Stream: Archive Mirror: Isabelle Users Mailing List

Topic: [isabelle] Confusing behaviour: free variables with the s...


view this post on Zulip Email Gateway (Aug 22 2022 at 18:05):

From: Thibaut.Perami@data61.csiro.au
Hello Isabelle users,

I just found a strange behaviour in Isabelle/HOL using notes which allow to create to different free variables with different types but the same name. This is very confusing for a user which doesn't work with [[show_types]] (Which I think is mostly everyone). Here is a minimal example:

lemma
notes hyp = refl[where t=a]
shows "a = a"
apply (insert hyp)
subgoal by assumption
done

The notes introduces a free variable named "a" with schematic type "?'a1". Then shows introduces another free variable "a" with a fixed type " 'a ". If you do by (rule hyp) right after the shows, the schematic type will be unified with "'a" and from now on both variables will be the same (same name + same type ⟹ same variable). However if you add hyp to your premises and then use the subgoal command, all schematics (here only "?'a") are instantiated with fresh free variables (here " 'b "). Therefore, right after the subgoal command, your context is:

(a :: 'b) = (a :: 'b) ⟹ (a :: 'a) = (a :: 'a)

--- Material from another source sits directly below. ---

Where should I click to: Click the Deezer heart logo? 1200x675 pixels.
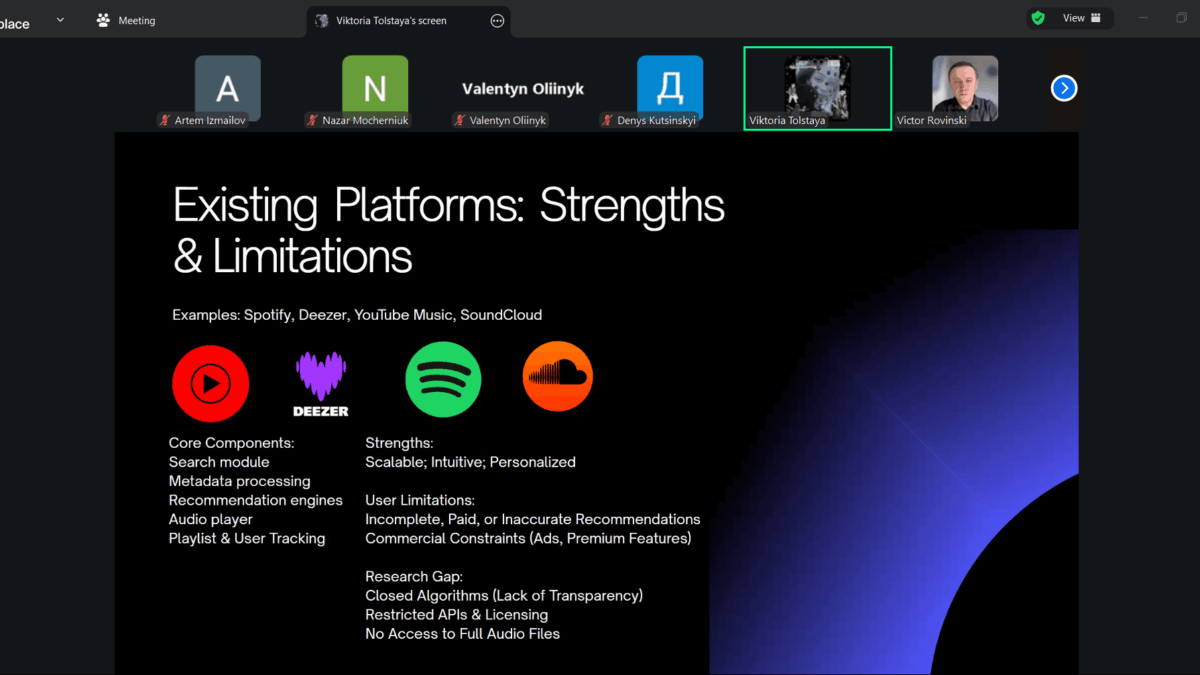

but without type annotations it looks like:

a = a ⟹ a = a

which one would expect to be solved by assumption. In practice, the variables are different and thus assumption fails.

If this is not considered as a bug, I think there should at least be either:

* a warning that two different variables with different types but same name have appeared in the context
* or an even simpler change: when two variables have the same name but different types, print the types in the pretty printer for those specific variables even when we are in a printing mode where types are hidden

In both cases the current type printing mode (when using [[show_types]]) assumes that such name conflicts cannot exist. The previous goal gets printed as

goal (1 subgoal):

  1. a = a ⟹ a = a
    variables:
    a :: 'a
    a :: 'b

which is not very informative about which "a" is which.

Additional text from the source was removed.